◆ Exercise objective
Please return all lines from the records below that include the string "text".
*** Opening of Dataset records ***
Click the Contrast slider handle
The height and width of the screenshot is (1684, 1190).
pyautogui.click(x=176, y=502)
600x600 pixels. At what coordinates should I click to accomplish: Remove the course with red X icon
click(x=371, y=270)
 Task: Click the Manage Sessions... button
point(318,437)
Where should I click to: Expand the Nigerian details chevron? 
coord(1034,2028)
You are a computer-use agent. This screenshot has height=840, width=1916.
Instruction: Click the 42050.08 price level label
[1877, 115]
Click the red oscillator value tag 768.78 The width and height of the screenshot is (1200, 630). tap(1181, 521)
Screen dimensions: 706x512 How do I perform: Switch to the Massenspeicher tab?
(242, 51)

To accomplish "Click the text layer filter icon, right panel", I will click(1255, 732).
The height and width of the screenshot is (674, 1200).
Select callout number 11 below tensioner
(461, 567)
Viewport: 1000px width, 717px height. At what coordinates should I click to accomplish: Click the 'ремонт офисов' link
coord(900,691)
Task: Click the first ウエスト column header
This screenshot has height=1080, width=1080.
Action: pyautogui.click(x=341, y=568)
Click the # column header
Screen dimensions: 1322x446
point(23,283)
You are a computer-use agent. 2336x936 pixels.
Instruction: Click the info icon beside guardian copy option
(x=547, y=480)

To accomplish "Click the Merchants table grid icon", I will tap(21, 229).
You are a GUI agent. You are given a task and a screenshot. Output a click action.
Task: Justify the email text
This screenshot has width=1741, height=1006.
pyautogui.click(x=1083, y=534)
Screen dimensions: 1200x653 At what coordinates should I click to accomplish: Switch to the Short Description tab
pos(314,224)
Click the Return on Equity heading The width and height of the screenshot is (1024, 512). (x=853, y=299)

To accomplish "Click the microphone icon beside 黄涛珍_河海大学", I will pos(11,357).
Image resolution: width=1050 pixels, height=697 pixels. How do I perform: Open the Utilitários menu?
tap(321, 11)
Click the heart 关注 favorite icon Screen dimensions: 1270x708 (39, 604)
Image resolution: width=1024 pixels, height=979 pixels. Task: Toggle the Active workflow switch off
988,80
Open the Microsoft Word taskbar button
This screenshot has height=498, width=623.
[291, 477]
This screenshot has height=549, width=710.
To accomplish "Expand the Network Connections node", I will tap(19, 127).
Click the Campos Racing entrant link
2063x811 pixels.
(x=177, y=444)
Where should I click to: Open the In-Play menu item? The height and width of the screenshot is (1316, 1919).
*** Close of Dataset records ***
◆ Result for this exercise
To accomplish "Click the text layer filter icon, right panel", I will click(1255, 732).
Task: Justify the email text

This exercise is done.